How do you fix this? There are several ways. One, which I've been suggesting over the past year, is to nationalize the failing financial institutions. This would allow the federal government to renegotiate home loans that are under water rather than leaving the job in the hands of a failed industry that is not negotiating in good faith.
Think about it. The U.S. taxpayer is going to get stuck with the bill either way. But I'd rather get stuck with a scenario that stabilizes home ownership (good for Main Street) rather than with a scenario that includes record foreclosures, a wrecked housing market, and subsidies for financial institutions and market players who got us into this mess (which Wall Street wants).

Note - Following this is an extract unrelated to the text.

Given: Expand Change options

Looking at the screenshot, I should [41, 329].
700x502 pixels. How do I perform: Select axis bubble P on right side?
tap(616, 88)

Unfortunately, President Obama listened to Wall Street and ignored Main Street when he left the failing banks in the hands of the morons who got us into this mess. Today they will not negotiate in good faith with homeowners who have stable jobs and who want to stay in their homes because they - and the market players who own a piece of the mortgages - don't want to see the value of their "investment" go down. I'm not sure what this is called, but in my book, this is not capitalism (seriously, read my book, it's not capitalism).
At the end of the day, if the housing market continues to collapse, we need to let Wall Street know that they will also have to pay a price for their greed and stupidity. We can't just let homeowners and the American taxpayer pay for this mess in the form of bankruptcy, foreclosures, wrecked credit and future tax burdens.